Emsal Mahkeme Kararı İstanbul Anadolu 5. Asliye Ticaret Mahkemesi 2015/70 E. 2019/598 K. 14.05.2019 T.

Görüntülediğiniz mahkeme kararı henüz kesinleşmemiştir. Yararlı olması amacıyla eklenmiştir.

T.C. İstanbul Anadolu 5. ASLİYE TİCARET MAHKEMESİ
ESAS NO: 2015/70 Esas
KARAR NO: 2019/598
DAVA : Menfi Tespit (Kıymetli Evraktan Kaynaklanan)
DAVA TARİHİ : 06/03/2015
KARAR TARİHİ: 14/05/2019
Mahkememizde görülmekte olan Menfi Tespit (Kıymetli Evraktan Kaynaklanan) davasının yapılan açık yargılaması sonunda,
GEREĞİ DÜŞÜNÜLDÜ :
DAVA :
Davacılar vekili dava dilekçesinde özetle; müvekkillerinin davalılardan ——- çekyat, halı, bilgisayar masası, zigon sehpa, sandalye ve bulaşık makinesi satın aldığını, söz konusu borcun bir kısmının taksitler halinde ödendiğini, kalan borcun peşin ödeme nedeniyle indirim yapılarak tamamının kapatıldığını, müvekkili …’ün ablası —– borcu için davalı tarafından arandığını, davacılar davalılara bu kişi ile birlikte oturmadıklarını, akrabalık dışında hiçbir ilişkileri olmadığını, kefil de olmadıklarını anlatarak ödemeyi yapmayacaklarını belirttiğini, müvekkillerine borcun sebebi olarak verilen fotokopilerde, ——- alışveriş yaparken imzaladıkları sözleşmenin boş olan alt kısmının senet şeklinde doldurularak icra takibine konulduğunu, müvekkillerinin davalılara herhangi bir borcu bulunmadığı, takibe konu senedin herhangi bir borç karşılığı olmadığını, bu sebeple davacının davalıya borcu olmadığının tespitine ve icra takibinin iptaline, dava sonuçlanıncaya kadar icra takibinin durdurulması için teminatsız olarak ihtiyati tedbir kararı verilmesine, İstanbul Anadolu 23. İcra Müdürlüğü (Kartal 3. İcra Müdürlüğü)’nün —— Esas sayılı dosyada borçlu olmadığının tespitine, ödenen 5.718,89.-TL’nin istirdadına, takip tarihi dikkate alınarak alacağın %40’ı oranında kötüniyet tazminatına mahkum edilmesine ve yargılama giderleri ile vekalet ücretinin davalı tarafa yükletilmesine karar verilmesini talep ve dava etmiştir.

Verilen görev 1:
Kayıtların ilk satırından "Action: click(x=239, y=62)" ifadesini içeren satıra kadar uzanan bölümü, iki uç da dahil olmak üzere, "Sıra" ve "Satır" sütunlarından oluşan bir Markdown tablosuna dönüştürün. Boş satırları tabloya almayın ve her satırın numarasını "Sıra" sütununa yazın.

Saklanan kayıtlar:

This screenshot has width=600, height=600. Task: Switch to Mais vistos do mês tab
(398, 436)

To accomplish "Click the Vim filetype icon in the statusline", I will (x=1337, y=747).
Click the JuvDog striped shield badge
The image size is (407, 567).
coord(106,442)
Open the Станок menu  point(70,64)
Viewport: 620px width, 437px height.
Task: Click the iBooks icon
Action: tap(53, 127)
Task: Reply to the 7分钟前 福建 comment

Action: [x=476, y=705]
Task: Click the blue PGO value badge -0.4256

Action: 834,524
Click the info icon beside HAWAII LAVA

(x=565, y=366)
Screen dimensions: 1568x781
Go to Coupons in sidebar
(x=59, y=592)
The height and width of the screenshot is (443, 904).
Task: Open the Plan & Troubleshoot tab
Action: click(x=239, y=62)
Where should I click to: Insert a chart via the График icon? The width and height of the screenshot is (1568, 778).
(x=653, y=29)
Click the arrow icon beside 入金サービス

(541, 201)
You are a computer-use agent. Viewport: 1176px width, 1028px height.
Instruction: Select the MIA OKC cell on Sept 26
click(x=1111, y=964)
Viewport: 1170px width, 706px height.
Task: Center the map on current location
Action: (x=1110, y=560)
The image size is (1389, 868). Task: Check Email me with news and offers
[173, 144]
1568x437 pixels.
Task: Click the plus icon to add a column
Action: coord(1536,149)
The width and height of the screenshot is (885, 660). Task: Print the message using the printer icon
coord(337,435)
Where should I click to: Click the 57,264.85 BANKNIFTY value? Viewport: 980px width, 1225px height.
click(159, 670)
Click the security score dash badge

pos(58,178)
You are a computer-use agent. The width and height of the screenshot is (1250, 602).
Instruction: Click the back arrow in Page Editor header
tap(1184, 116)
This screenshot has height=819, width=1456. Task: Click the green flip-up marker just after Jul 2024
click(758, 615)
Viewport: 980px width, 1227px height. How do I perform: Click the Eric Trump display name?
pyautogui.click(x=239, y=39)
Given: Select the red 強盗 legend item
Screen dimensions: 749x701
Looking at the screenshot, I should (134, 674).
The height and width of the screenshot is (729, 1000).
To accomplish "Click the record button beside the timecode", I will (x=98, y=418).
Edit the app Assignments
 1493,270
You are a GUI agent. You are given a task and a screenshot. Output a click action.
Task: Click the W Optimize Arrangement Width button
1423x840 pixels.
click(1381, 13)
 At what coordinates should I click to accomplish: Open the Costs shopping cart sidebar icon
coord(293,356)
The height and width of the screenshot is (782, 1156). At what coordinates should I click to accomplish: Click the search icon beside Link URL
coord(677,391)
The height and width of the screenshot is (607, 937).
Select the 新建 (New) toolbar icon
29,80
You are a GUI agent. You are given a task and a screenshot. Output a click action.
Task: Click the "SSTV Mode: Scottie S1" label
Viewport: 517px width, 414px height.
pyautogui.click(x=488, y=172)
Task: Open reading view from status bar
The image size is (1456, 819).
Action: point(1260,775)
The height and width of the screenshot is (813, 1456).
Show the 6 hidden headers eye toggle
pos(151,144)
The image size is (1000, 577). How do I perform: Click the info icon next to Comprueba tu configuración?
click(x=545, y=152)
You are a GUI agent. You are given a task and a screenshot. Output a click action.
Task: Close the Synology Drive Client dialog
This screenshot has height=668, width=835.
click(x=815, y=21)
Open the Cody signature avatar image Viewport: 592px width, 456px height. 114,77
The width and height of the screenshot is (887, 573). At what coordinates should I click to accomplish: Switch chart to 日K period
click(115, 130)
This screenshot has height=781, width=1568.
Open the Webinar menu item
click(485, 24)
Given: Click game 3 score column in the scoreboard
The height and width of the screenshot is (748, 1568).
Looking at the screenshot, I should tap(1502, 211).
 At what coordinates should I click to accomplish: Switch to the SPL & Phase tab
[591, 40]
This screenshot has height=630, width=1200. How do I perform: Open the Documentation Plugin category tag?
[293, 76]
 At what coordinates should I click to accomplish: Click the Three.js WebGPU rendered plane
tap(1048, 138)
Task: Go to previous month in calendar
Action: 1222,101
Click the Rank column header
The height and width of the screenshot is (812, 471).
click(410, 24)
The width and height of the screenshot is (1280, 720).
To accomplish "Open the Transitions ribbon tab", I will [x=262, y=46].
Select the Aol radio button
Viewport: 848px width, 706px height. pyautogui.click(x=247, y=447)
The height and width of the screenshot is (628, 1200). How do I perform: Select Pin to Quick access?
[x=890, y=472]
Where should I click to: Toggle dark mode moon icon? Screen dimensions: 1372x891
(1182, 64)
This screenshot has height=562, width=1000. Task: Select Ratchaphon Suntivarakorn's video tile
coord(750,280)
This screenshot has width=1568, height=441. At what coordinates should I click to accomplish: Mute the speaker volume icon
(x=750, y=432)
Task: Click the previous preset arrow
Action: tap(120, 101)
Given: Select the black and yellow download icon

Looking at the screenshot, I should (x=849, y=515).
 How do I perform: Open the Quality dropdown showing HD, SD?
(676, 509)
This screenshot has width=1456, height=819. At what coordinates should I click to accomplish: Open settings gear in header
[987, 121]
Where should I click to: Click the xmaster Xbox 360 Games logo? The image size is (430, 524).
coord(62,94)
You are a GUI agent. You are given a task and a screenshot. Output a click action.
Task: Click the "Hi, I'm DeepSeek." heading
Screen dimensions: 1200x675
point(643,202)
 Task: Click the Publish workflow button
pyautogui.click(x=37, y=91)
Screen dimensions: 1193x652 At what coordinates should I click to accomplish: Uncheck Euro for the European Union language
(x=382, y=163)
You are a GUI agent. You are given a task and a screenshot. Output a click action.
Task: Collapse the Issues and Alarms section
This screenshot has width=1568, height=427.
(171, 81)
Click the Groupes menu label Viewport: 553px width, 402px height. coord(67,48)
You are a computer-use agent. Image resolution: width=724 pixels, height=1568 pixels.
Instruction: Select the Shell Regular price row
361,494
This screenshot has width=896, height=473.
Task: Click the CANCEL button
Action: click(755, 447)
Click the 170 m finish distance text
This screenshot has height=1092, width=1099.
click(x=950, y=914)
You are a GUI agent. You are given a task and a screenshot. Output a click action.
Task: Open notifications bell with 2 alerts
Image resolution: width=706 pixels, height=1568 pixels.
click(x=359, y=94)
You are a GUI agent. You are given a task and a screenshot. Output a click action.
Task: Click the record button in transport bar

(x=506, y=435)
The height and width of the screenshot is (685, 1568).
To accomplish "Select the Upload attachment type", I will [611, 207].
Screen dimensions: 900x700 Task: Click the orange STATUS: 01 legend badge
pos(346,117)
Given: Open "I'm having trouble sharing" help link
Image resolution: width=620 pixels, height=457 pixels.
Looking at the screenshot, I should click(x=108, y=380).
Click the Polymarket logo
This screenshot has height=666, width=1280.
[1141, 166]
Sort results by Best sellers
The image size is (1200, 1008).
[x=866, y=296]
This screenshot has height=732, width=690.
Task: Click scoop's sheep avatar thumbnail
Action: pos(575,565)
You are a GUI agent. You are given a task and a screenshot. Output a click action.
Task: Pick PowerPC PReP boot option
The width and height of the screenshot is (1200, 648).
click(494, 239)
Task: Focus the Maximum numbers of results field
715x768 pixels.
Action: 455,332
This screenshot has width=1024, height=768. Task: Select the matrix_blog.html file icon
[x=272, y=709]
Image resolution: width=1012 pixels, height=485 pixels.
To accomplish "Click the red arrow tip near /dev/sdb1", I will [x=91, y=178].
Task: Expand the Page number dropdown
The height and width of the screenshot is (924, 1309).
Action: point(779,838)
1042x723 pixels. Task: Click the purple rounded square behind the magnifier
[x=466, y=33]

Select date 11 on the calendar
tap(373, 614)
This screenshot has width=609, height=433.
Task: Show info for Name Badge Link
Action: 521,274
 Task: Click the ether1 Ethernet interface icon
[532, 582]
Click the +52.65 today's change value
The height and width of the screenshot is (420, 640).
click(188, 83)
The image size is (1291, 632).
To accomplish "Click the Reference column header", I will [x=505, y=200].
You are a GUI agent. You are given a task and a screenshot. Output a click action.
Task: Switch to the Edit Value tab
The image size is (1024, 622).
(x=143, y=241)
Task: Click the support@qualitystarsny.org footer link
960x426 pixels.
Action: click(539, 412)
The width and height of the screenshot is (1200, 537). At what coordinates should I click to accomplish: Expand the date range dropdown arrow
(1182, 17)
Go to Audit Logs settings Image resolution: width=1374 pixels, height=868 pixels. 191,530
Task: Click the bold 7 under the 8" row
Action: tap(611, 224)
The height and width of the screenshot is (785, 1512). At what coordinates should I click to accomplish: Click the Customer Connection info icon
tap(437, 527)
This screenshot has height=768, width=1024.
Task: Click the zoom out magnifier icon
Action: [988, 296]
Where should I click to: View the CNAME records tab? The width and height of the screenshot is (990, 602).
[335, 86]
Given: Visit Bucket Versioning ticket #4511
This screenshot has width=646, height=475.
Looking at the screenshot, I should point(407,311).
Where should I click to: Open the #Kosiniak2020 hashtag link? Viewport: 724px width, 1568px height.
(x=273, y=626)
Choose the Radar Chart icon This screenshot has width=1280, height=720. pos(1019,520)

Verilen görev 2:
Mahkeme kararında "Görüntülediğiniz mahkeme kararı" sözcükleriyle açılıp "DAVA : Menfi Tespit (Kıymetli Evraktan Kaynaklanan)" sözcükleriyle kapanan bölümü harfi harfine aktarın.

Doğru yanıt 1:
| Sıra | Satır |
|---|---|
| 1 | This screenshot has width=600, height=600. Task: Switch to Mais vistos do mês tab |
| 2 | (398, 436) |
| 3 | To accomplish "Click the Vim filetype icon in the statusline", I will (x=1337, y=747). |
| 4 | Click the JuvDog striped shield badge |
| 5 | The image size is (407, 567). |
| 6 | coord(106,442) |
| 7 | Open the Станок menu  point(70,64) |
| 8 | Viewport: 620px width, 437px height. |
| 9 | Task: Click the iBooks icon |
| 10 | Action: tap(53, 127) |
| 11 | Task: Reply to the 7分钟前 福建 comment |
| 12 | Action: [x=476, y=705] |
| 13 | Task: Click the blue PGO value badge -0.4256 |
| 14 | Action: 834,524 |
| 15 | Click the info icon beside HAWAII LAVA |
| 16 | (x=565, y=366) |
| 17 | Screen dimensions: 1568x781 |
| 18 | Go to Coupons in sidebar |
| 19 | (x=59, y=592) |
| 20 | The height and width of the screenshot is (443, 904). |
| 21 | Task: Open the Plan & Troubleshoot tab |
| 22 | Action: click(x=239, y=62) |

Doğru yanıt 2:
Görüntülediğiniz mahkeme kararı henüz kesinleşmemiştir. Yararlı olması amacıyla eklenmiştir.

T.C. İstanbul Anadolu 5. ASLİYE TİCARET MAHKEMESİ
ESAS NO: 2015/70 Esas
KARAR NO: 2019/598
DAVA : Menfi Tespit (Kıymetli Evraktan Kaynaklanan)